In
Percutaneous Delivery Devices (Task 2.4),
the BWH open MRI robot has received clinical trial approval for prostate.
A Biomedical Research Partnership (BRP) proposal is pending to unite
MRI-guided prostate intervention activities under a modest center
grant. The research plan also includes the development of a transperineal
prostate delivery system to be used in closed high-field MRI scanners,
an activity that connects with the deliverables from Dr. Stoianovicis
R21/R33 grant.
One of our strategic goals is steerable needle driving, using nonholonomic
kinematics, control, and path planning to steer an appropriately designed
needle through flexible tissue to reach a specified 3D target. We
have completed the first step towards active needle steering: design
and experimental validation of a nonholonomic model for bending needles
with bevel tips. This work is supported by an NIH R21 grant, and a
continuation RO1 is in writing.
Year 7 continued to be a success in our intracavity robot development activity,
our MRI-compatible transrectal prostate intervention robot system has been performing
multiple clinical trials a new trial is in the approval process.
In surgical device navigation and registration research, we developed the family
of advanced numerical methods that we deployed in several pre-clinical experiments.

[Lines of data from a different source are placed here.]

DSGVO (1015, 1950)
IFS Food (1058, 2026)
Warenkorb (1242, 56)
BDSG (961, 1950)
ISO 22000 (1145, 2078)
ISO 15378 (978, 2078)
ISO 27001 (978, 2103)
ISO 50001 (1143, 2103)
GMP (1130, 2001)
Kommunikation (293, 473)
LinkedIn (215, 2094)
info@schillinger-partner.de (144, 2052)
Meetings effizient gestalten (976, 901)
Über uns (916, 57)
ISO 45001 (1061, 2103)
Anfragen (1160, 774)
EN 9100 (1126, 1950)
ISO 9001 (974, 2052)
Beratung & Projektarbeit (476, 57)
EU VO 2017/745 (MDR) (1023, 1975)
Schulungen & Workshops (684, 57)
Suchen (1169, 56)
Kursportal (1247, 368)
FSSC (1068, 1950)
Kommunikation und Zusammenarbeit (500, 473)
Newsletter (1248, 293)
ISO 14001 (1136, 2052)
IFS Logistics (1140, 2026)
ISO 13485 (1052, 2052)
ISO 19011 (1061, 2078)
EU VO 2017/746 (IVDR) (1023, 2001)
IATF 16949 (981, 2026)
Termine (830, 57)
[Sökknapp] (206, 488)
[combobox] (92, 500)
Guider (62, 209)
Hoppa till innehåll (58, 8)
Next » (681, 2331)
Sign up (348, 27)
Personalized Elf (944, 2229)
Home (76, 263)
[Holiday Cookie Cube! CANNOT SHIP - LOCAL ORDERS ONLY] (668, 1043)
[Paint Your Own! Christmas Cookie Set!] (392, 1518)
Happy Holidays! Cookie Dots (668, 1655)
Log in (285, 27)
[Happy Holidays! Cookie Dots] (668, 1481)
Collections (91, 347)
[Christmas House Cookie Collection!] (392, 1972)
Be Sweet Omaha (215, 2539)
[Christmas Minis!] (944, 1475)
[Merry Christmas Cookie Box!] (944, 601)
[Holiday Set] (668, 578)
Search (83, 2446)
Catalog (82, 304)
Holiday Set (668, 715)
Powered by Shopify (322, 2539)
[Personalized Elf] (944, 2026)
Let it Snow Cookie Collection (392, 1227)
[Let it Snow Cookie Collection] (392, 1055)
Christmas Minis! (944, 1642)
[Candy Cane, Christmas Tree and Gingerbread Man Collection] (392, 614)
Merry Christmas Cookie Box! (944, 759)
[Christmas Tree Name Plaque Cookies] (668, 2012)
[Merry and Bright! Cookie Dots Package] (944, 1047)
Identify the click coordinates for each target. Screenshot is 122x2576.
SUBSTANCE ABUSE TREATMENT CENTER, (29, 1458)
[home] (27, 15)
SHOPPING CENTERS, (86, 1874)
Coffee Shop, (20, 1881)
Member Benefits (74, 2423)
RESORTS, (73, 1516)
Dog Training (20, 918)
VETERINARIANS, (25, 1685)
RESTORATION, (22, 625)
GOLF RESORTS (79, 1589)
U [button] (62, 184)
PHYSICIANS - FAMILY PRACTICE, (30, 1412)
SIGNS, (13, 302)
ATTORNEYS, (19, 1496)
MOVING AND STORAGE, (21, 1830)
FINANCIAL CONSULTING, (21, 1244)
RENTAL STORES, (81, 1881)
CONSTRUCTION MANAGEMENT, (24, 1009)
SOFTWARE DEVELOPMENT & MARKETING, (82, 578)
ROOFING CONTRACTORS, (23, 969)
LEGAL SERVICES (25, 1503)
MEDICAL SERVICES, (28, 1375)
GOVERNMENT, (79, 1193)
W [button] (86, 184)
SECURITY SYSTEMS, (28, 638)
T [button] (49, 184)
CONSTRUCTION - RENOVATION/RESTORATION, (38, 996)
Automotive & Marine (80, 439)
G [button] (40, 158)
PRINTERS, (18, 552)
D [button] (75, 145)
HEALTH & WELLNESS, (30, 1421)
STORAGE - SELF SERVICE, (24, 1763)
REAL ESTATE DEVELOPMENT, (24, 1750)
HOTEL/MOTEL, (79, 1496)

The algorithms performed promisingly on incomplete data and were invariant to
the actual geometrical arrangement of the registration fixtures. These results
are included in recent NIH grant proposals on MRI-guided interventions. There
is also funding for this research from a joint grant with Acoustic MedSystems
on registration of C-arm fluoroscopy and transrectal ultrasound, toward optimal
image guidance of prostate brachytherapy.
In the area of needle-tissue interaction, we have developed an experimental methodology
for defining and validating models that predict soft tissue deformation during
needle insertion. Our setup includes hardware and software for recording and measuring
the time-dependent, 3D deformation that occurs as a needle is inserted into soft
material. This experimental testbed, which is supported by Whitaker and supplemental
NSF sources, will also provide important measurement data to initialize statistical
biomechanical models developed by Dr. Davatzikos in Task 2.3.